Although it has been confirmed that SCH is closely related to cardiac metabolism and the occurrence and development of hypercholesterolaemia and atherosclerosis, the potential relationship between SCH and MACCE remains controversial. The Thyroid Studies Collaboration found a significant increase in CHD-related mortality in patients with SCH, especially those with TSH ≥ 10.0 mIU/L. Similar observations were found in stroke, myocardial infarction, and heart failure events.[5,27,28] Izkhakov et al.[2] reported that SCH is closely related to short-term and long-term cardiovascular adverse events in STEMI patients undergoing PCI. A recent study by Moon reported an association between SCH and a greater risk of cardiovascular disease (CVD) and all-cause mortality in subpopulations with underlying CVD or high CVD risk.[4] At the same time, some researchers held the opposite view that patients with SCH did not show a higher risk of CVD and all-cause mortality than adults with normal thyroid function.[27,29] In elderly patients with SCH, neither transient nor persistent SCH can be used as a risk factor for CHD, heart failure or cardiac death.[14] In the present study, we evaluated a large cohort of NSTE-ACS patients treated with PCI and followed the risk of MACCE after PCI. Patients with persistent SCH had a higher risk of nonfatal MI and unplanned PCI. After adjusting for covariates, persistent SCH was still associated with a higher risk of MACCE in subgroups of different ages, genders, and moderate and severe coronary artery lesions. While there is an association, we currently do not have evidence that treating SCH in this setting will improve outcomes. A recent study did not support the treatment of SCH in patients with acute myocardial infarction.[30] However, thyroid hormone treatment may provide benefits in certain subgroups, such as patients who are younger or have more severe coronary artery lesions. There is a need for more prospective randomized studies on the impact of thyroxine treatment on outcomes in the future.

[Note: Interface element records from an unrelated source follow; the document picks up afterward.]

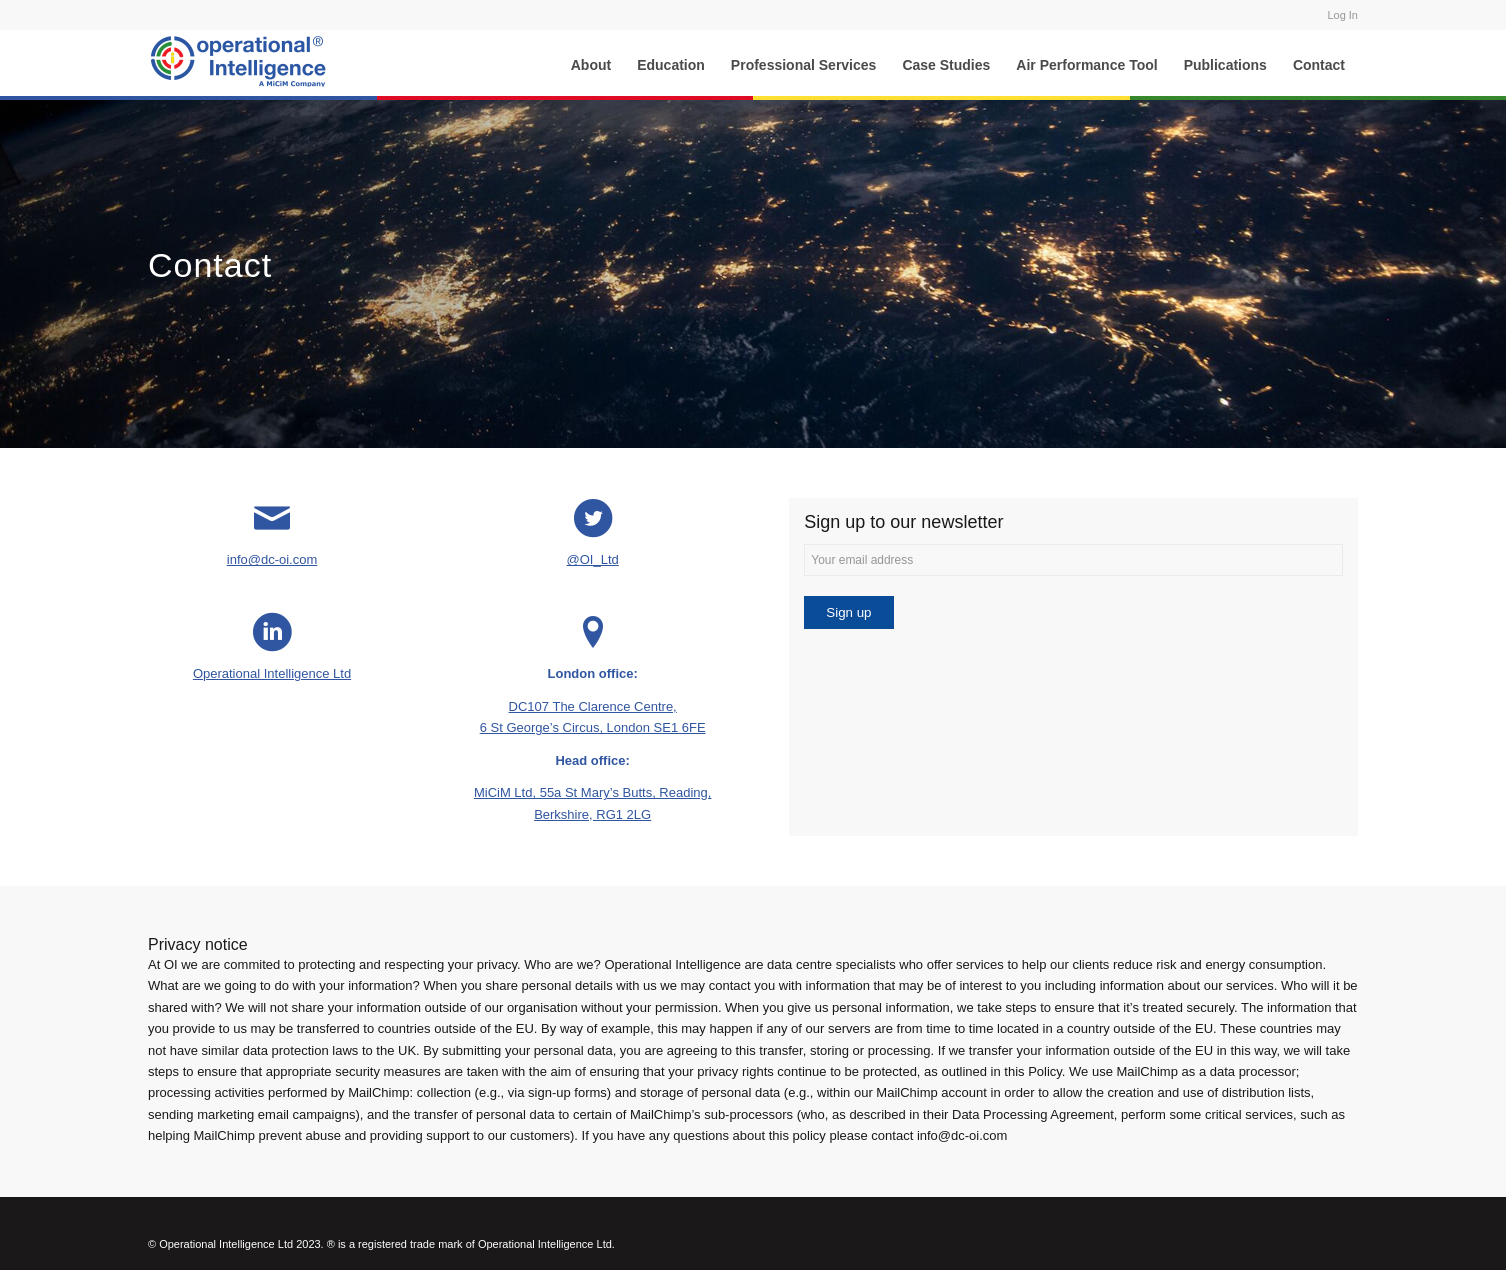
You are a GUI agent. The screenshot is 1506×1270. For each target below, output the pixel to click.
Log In (1342, 15)
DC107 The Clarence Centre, (593, 706)
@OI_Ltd (593, 559)
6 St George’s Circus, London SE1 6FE (593, 727)
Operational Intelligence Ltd (272, 673)
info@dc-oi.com (272, 559)
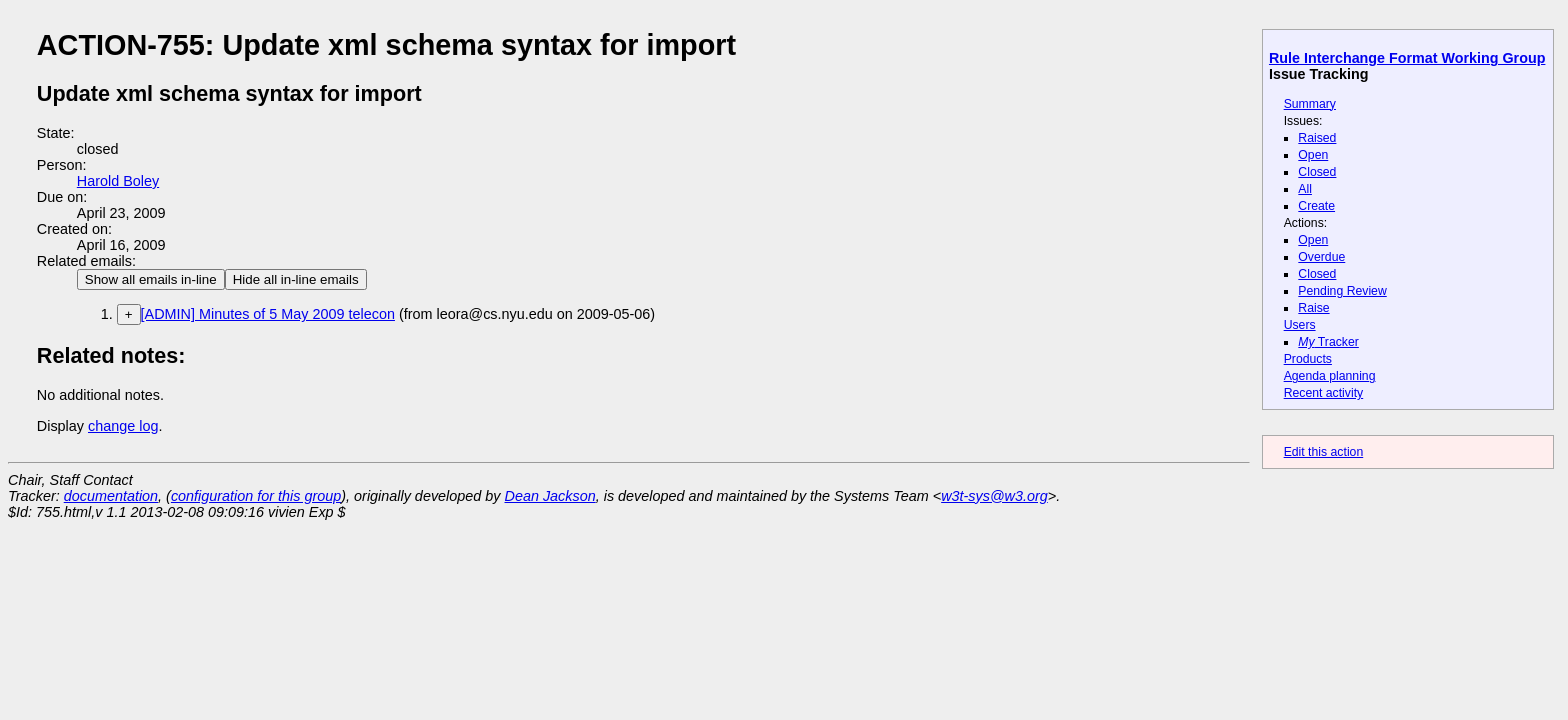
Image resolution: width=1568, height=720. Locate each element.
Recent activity (1324, 393)
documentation (111, 496)
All (1305, 189)
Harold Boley (118, 181)
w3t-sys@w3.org (994, 496)
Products (1308, 359)
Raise (1313, 308)
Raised (1317, 138)
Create (1316, 206)
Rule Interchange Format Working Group (1407, 58)
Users (1300, 325)
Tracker (1328, 342)
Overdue (1321, 257)
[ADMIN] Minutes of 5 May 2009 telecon (268, 314)
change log (123, 426)
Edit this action (1324, 452)
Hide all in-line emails (296, 279)
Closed (1317, 172)
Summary (1310, 104)
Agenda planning (1330, 376)
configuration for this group (256, 496)
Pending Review (1342, 291)
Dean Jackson (550, 496)
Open (1313, 155)
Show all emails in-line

There are several potential mechanisms that explain the relationship between SCH and MACCE. In our study, the fasting blood glucose of SCH patients was significantly higher than that of ET patients, which was consistent with the findings of Xu et al.,[31] stating that SCH is associated with metabolic syndrome caused by increased insulin resistance. SCH can increase blood pressure by increasing systemic vascular resistance and cause endothelial dysfunction by reducing the availability of nitric oxide. The increase in TSH level is closely related to the increase in thrombus load, especially in NSTE-ACS complicated in SCH patients with both hypercoagulable and hypofibrinolytic states, which may lead to an increased risk of thrombosis.[32] The linear relationship between serum TSH and thrombus area in patients with NSTE-ACS suggests that there may be a causal relationship between elevated TSH levels and thrombus area. Although patients with NSTE-ACS and SCH received the best secondary prophylaxis, the thrombus load was still high.[21] This finding may explain the higher cardiovascular risk in patients with SCH in this study and support our results that SCH mediates the association of cardiovascular adverse events in patients with NSTE-ACS after PCI. Our results also suggest that SCH may not be an independent risk factor for nonfatal stroke after PCI. This may be because SCH has a neuroprotective effect on ischaemic stroke,[33] which can greatly reduce the probability of nonfatal stroke in the short term after PCI. To better explore the mechanism of ischaemic events such as myocardial infarction and stroke caused by persistent SCH, more pathogenesis-oriented studies are needed to explain the degree and type of coagulation and fibrinolytic abnormalities in patients with persistent SCH.